Cohen found the mainstream Hollywood film industry incompatible with his sociopolitical and artistic views. By applying the D.I.Y. ethos of Punk Rock to his film-making approach, he crafted a distinct style in his films through various small gauge formats of Super 8, sixteen-millimetre, and videotape. In an interview with web-site The Lamp, Cohen said, "...it's very inspiring to me, to see people kind of take something outside of the industry, outside of the music industry, and it gave me something of a template to work in film outside of the film industry. And there are certainly strains of punk that are activist and that are kind of oppositional in nature to the dominant mainstream culture... that's very inspiring to me..."

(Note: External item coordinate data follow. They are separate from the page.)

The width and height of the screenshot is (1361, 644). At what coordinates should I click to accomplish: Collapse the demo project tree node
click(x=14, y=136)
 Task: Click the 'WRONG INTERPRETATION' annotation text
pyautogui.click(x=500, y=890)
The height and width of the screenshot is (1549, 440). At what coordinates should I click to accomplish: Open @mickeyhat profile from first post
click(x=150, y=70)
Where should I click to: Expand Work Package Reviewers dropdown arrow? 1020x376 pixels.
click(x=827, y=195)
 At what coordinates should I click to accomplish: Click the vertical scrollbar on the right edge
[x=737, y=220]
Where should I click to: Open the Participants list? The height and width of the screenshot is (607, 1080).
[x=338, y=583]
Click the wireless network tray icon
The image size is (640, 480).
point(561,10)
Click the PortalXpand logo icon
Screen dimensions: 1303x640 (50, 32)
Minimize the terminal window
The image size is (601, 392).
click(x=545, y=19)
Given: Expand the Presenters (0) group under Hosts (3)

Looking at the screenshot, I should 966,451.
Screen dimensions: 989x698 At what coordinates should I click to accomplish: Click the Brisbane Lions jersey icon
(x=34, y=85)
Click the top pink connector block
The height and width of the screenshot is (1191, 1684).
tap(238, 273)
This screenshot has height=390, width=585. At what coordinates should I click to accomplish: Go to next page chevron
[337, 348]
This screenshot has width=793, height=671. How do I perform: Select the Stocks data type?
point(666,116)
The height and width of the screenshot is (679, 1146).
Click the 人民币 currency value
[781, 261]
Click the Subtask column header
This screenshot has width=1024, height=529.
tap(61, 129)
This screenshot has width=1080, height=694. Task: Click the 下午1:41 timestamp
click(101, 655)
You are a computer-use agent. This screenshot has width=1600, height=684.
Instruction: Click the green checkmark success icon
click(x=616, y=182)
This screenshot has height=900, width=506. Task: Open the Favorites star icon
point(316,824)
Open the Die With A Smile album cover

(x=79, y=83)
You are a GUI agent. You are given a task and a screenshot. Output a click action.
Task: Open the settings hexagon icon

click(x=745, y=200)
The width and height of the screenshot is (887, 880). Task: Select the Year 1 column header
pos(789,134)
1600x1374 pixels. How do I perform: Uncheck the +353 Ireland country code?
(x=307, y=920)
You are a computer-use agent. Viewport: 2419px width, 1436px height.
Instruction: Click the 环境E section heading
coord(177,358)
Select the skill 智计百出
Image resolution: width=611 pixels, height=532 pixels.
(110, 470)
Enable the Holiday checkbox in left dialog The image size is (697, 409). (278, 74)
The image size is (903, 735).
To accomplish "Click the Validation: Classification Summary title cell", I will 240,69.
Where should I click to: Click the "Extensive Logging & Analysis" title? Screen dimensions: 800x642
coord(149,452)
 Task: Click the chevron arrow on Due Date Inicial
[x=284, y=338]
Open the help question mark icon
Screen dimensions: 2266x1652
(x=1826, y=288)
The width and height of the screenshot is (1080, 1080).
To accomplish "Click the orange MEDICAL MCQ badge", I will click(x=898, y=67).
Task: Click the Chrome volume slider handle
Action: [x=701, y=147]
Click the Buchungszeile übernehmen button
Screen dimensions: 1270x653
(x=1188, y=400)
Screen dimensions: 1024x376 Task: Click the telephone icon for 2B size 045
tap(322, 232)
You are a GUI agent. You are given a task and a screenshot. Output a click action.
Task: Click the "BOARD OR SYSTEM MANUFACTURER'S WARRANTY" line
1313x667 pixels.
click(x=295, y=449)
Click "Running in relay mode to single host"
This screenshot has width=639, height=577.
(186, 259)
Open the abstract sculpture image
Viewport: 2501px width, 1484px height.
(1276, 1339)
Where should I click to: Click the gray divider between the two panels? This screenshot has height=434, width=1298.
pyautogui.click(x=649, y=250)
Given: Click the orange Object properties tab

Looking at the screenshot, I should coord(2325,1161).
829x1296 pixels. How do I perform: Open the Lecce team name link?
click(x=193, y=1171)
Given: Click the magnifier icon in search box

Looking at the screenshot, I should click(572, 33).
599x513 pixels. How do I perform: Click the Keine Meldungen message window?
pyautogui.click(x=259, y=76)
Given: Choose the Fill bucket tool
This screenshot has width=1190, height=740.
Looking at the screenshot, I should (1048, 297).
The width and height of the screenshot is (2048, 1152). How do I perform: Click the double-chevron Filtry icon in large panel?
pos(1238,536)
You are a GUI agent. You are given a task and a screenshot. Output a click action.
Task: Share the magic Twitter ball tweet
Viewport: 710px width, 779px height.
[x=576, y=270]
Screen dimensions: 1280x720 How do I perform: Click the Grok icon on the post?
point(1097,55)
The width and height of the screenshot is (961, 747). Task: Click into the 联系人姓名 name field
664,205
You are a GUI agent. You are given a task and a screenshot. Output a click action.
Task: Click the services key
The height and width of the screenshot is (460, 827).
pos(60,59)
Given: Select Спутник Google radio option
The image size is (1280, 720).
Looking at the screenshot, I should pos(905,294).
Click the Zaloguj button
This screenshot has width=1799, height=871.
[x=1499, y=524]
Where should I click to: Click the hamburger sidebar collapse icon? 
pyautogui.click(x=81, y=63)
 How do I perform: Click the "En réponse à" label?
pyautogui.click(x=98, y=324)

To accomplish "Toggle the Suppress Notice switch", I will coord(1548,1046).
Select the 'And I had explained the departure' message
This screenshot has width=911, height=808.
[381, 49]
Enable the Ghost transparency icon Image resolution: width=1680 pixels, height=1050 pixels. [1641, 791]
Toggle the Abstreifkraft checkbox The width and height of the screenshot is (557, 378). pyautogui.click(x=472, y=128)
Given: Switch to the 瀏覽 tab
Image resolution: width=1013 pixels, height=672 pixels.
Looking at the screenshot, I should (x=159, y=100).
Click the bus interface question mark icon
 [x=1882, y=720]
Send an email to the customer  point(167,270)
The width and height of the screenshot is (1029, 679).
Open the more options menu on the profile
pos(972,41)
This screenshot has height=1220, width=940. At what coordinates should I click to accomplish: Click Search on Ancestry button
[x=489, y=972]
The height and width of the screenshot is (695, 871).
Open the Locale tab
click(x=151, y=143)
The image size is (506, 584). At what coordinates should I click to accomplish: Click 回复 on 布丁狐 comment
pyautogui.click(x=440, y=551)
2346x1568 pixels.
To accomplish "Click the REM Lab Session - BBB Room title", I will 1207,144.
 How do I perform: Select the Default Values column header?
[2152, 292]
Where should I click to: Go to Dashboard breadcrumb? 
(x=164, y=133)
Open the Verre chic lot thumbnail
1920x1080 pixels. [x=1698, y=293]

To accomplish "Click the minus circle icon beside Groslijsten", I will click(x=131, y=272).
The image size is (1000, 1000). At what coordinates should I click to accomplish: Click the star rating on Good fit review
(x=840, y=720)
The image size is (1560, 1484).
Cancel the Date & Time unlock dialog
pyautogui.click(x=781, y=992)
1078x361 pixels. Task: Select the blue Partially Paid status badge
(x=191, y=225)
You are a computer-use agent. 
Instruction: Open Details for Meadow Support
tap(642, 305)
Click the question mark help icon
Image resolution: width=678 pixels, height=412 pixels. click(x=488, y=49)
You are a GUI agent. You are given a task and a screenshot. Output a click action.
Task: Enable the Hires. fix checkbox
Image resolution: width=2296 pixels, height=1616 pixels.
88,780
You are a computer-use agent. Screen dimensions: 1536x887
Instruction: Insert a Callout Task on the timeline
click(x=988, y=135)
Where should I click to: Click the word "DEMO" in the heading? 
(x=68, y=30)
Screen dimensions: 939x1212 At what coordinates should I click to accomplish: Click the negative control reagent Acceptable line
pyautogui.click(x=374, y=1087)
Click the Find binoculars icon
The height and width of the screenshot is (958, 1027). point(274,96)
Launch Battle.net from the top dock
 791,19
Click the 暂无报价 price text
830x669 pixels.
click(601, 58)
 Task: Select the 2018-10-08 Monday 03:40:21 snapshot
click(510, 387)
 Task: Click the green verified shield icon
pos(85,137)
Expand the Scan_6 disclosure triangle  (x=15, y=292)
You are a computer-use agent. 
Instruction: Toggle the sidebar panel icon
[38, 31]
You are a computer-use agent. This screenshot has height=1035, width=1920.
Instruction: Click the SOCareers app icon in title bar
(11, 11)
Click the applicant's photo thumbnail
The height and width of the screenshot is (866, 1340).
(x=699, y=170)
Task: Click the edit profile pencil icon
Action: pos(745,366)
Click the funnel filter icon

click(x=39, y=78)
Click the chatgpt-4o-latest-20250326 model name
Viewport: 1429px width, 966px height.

Cohen's longer works include his feature film, Museum Hours, Chain, and the experimental documentary, Instrument, a portrait of the D.C. punk band Fugazi that was ten years in the making. Benjamin Smoke, about the life of the frontman of the Atlanta, Georgia band Smoke, covers a ten-year arc. Other works of note are Lost Book Found, his Walter Benjamin-inspired portrait of New York City, Buried in Light, a series of connected Central and Eastern European city portraits, and his short film about the late Elliott Smith, Lucky Three. In 2002, Cohen made Chain X Three, a precursor to the Chain feature film, which was exhibited as a three-channel installation. His concert film of the Dutch band The Ex, Building a Broken Mousetrap, premiered at the Toronto Film Festival in 2006.
Cohen was a resident at Eyebeam in 2002.[5][6]
In 2005, Cohen curated the four-day FUSEBOX Festival in Ghent, Belgium. A celebratory gathering "at the crossroads of film, music, and activism," participants included Guy Picciotto of Fugazi, Patti Smith and Tom Verlaine, The Evens, and a side project of Montreal's Thee Silver Mt. Zion Memorial Orchestra & Tra-La-La Band, called Thee Silver Mountain Elegies Play War Radio, which formed for the occasion.
Other music artists Cohen has collaborated with over the years include Patti Smith, Godspeed You Black Emperor!, Vic Chesnutt, Terry Riley, Sparklehorse, R.E.M., Xylouris White, Jessica Moss, Matana Roberts, T.Griffin, Stephen Vitiello, Miracle Legion, DJ /rupture, Blonde Redhead, and The Ex.
He has also cited that he has previously worked for the film industry as a technician and prop man, some of the directors he has worked under include Alex Cox, John Sayles, and Martin Scorsese.
Photographer Sid Grossman had been married to Cohen's mother. Grossman was the father of his (half) brother Adam, also a filmmaker.